52. The equipment as described in claim 51, characterized in that the cancer is a non-small cell lung cancer.

53. The equipment as described in claim 51, characterized in that the level of NSE in the control sample is a level below which, a level of NSE in the sample of a subject is indicative of the cancer sensitivity of the subject to the administration of ABT-869.

54. The equipment as described in claim 51, characterized in that the level of CYFRA 21-1 in the control sample, is a level below which, a CYFRA 21-1 level in a subject's sample is indicative of the Cancer sensitivity to the administration of ABT-869.

55. The equipment as described in claim 51, characterized in that the level of CA125 in the control sample is a level below which, a level of CA125 in the sample of a subject is indicative of the sensitivity of the cancer to the administration of ABT-869.

56. The equipment as described in claim 51, characterized in that the level of CEA in the control sample is a level below which, a CEA level in a subject's sample is indicative of the sensitivity of the cancer to the administration of ABT-869.
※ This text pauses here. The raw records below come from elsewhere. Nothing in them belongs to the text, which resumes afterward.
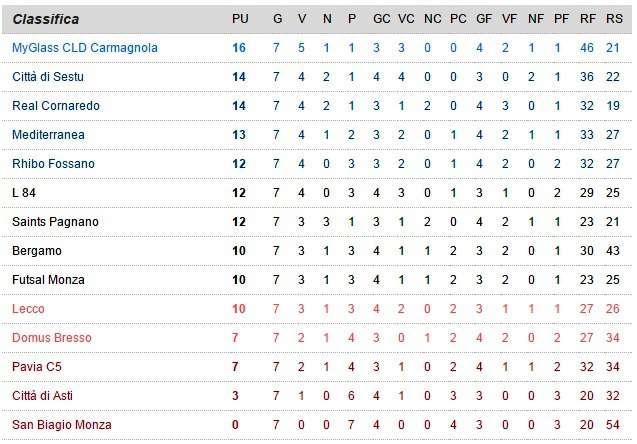
Task: Click the Città di Sestu team name
Action: pyautogui.click(x=46, y=77)
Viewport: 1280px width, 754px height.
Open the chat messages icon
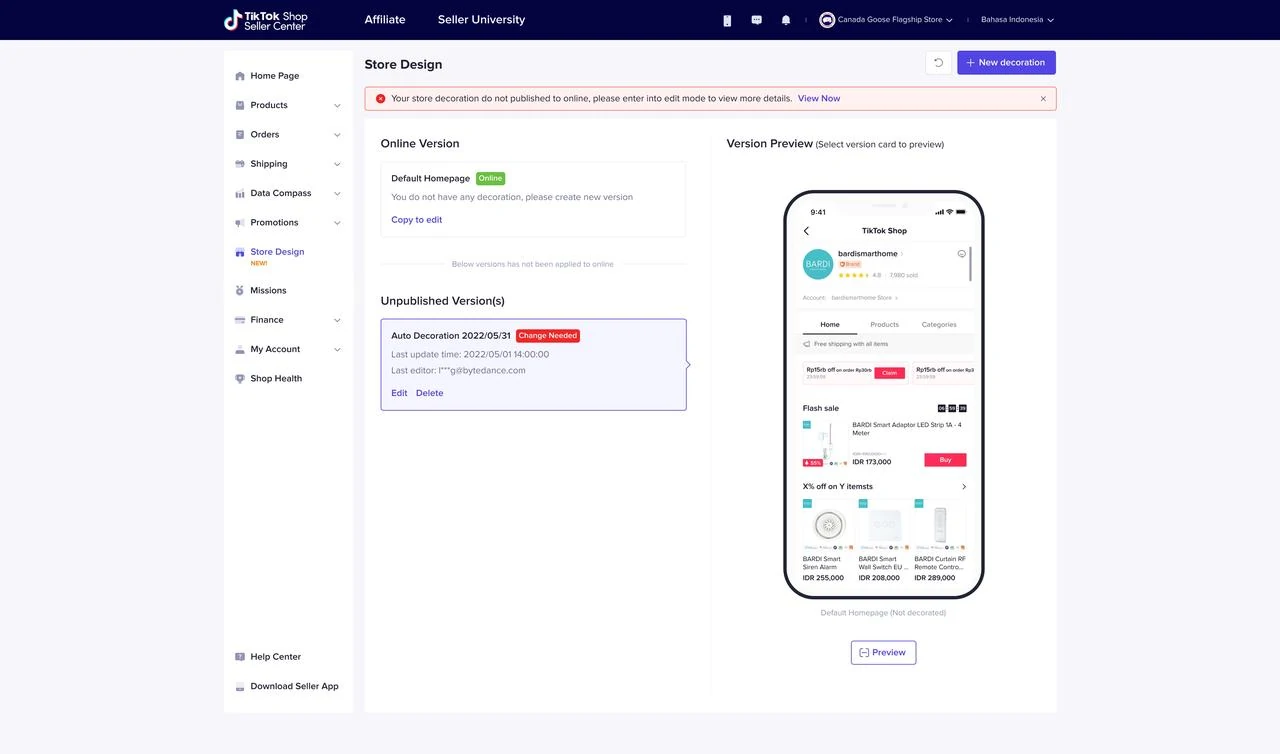pos(756,20)
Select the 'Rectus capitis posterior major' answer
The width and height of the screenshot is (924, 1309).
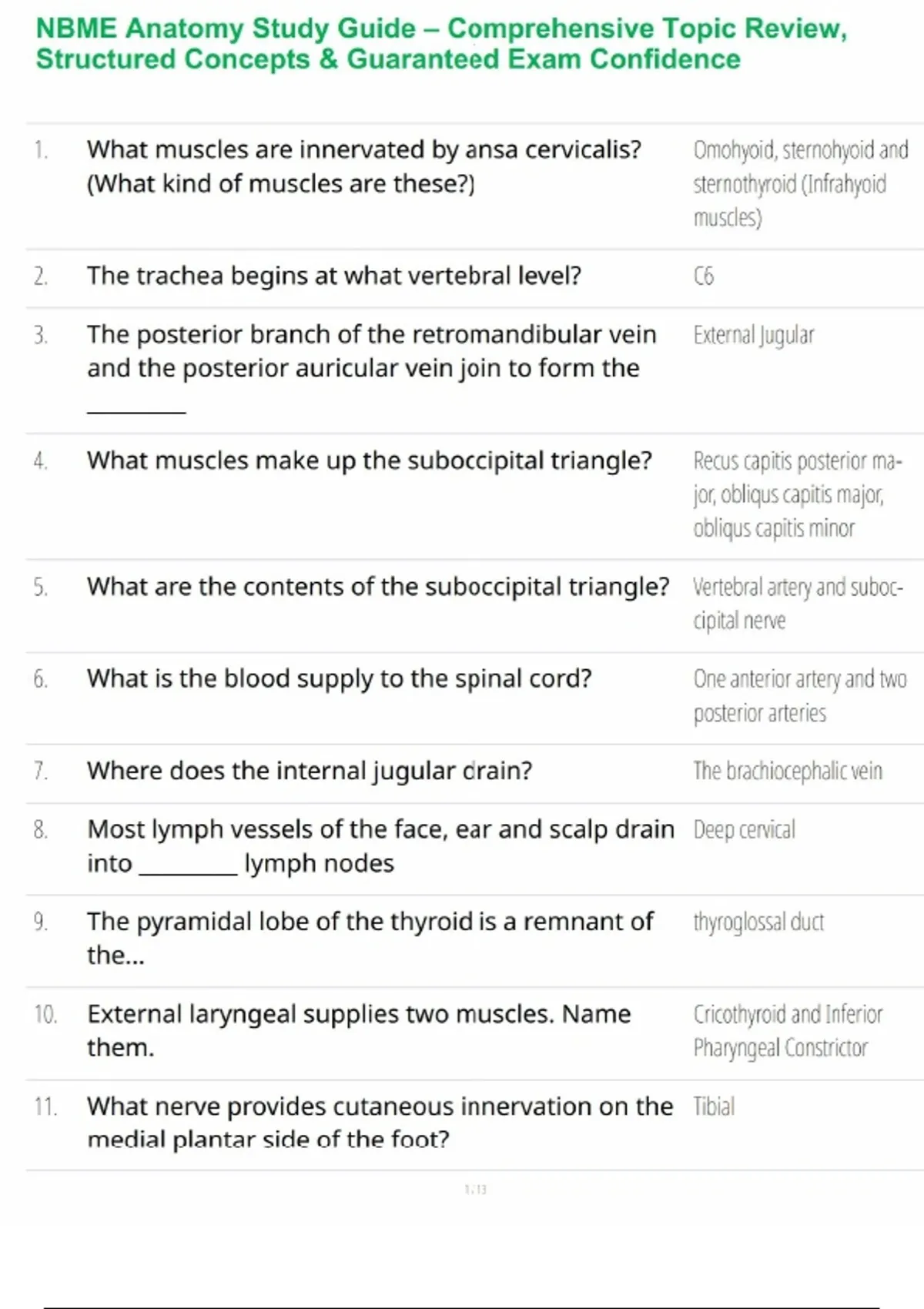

57. The equipment as described in claim 51, characterized in that it also comprises instructions for determining the level of each marker in a sample of the subject.

58. The equipment as described in the claim 51, characterized in that the sample of the subject is a blood sample.

59. The equipment as described in claim 51, characterized in that the sample of the subject is a plasma sample.

60. The equipment as described in claim 51, characterized in that the sample of the subject is a serum sample.